WHAT IS BEING ASKED: Check every line of the material below for the string "menu", and return the ones that have it.
◇ ◇ ◇ ◇
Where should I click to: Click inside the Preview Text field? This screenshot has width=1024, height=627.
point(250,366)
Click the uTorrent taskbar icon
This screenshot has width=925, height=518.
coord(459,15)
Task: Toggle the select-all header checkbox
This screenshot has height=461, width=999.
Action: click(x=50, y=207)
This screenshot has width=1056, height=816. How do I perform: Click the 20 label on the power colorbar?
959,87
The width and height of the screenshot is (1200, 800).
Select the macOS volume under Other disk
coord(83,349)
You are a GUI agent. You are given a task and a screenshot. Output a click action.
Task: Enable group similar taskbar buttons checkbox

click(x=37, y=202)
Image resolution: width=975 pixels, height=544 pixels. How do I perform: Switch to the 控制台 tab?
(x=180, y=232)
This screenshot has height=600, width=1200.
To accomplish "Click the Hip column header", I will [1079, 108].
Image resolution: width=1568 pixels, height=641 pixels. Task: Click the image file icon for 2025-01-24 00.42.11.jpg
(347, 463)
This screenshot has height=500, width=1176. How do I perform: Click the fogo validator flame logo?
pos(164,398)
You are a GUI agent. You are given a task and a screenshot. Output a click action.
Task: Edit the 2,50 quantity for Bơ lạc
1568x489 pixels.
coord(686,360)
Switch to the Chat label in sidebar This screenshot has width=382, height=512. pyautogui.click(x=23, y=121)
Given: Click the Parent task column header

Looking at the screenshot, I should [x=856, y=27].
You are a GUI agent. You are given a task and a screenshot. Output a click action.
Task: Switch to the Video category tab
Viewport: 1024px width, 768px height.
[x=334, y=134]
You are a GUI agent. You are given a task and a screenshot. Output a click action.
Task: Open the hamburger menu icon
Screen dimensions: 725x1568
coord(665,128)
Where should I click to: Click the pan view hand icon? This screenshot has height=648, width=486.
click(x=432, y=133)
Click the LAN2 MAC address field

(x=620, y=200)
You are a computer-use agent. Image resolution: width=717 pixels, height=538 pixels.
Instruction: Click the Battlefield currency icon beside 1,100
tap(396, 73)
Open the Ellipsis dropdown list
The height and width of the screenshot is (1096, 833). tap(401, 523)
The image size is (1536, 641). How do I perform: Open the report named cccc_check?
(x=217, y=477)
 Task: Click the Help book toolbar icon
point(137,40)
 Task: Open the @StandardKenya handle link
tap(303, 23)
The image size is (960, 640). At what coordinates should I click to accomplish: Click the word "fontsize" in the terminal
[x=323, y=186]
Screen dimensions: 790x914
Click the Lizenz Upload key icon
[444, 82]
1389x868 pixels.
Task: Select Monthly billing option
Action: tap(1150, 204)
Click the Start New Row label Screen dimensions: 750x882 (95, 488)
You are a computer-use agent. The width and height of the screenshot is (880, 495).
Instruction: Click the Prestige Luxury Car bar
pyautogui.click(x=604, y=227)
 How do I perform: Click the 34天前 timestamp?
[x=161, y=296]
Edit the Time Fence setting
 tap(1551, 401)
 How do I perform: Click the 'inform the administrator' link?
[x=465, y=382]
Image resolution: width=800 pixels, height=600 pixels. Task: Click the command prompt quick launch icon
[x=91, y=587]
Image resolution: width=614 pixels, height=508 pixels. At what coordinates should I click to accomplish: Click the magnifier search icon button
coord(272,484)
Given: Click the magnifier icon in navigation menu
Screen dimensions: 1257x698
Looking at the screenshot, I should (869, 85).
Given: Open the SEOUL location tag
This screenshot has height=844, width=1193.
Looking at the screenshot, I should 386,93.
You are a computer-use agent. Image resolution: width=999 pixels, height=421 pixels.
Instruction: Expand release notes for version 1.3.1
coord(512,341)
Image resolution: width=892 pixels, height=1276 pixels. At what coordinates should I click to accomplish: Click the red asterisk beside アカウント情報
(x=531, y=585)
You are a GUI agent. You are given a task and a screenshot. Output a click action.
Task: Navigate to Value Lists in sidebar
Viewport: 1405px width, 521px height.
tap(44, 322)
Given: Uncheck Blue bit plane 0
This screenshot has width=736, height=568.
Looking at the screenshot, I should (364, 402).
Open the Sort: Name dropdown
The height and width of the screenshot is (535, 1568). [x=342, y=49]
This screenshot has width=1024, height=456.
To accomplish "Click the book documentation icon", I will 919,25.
◇ ◇ ◇ ◇
THE ANSWER:
Task: Open the hamburger menu icon
Given: Click the magnifier icon in navigation menu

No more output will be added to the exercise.